Srikailainathan scored so high on the exams that he was selected to study at Royal College in Colombo with a government scholarship. He received his bachelor’s degree in engineering in 2004 and worked for a telecommunications company for three years. With the money he saved from his job, he applied for graduate school at Cal State Fullerton.

Today, he is preparing to graduate with a master’s degree in electrical engineering and will participate in commencement ceremonies May 23.

Along with his degree, the 29-year-old international student, who is living with relatives in Cerritos, will leave the campus the winner of two of the university’s top graduate honors — the President’s Associates Outstanding Graduate Award and the International Understanding Award.

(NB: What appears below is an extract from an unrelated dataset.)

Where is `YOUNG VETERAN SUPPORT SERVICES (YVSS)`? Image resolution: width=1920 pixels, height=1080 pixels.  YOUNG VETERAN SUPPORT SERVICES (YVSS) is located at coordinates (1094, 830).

He is hoping his parents will be granted a visa to come from Sri Lanka to watch him graduate. He wants to thank them for their sacrifices.

When times were terrible in Sri Lanka and Srikailainathan was depressed and grieving the loss of his friends and relatives who were tortured and killed, he said his parents would tell him: “You cannot lose hope, but the only way out is through education.”

“My mother couldn’t get an education higher than elementary school and my dad only has a junior high education,” Srikailainathan said. “They couldn’t have a good, prosperous life but they wanted me to have one. My whole community encouraged me to study so I could have a good life.”

Srikailainathan, who has a 3.97 grade point average, has served as a volunteer tutor to undergraduate math and engineering majors and has participated in food and clothing drives for the needy in Orange County. As an undergrad in Sri Lanka, he served as a mentor to youngsters, passing on to them words and encouragement he received from his parents.

“Knowledge is power,” said Srikailainathan, who plans to pursue a doctorate in engineering. “That is the dictum that has governed me since childhood. Education is the answer. I got a lot of opportunities and my ultimate goal is to give back, teach what I’ve learned.”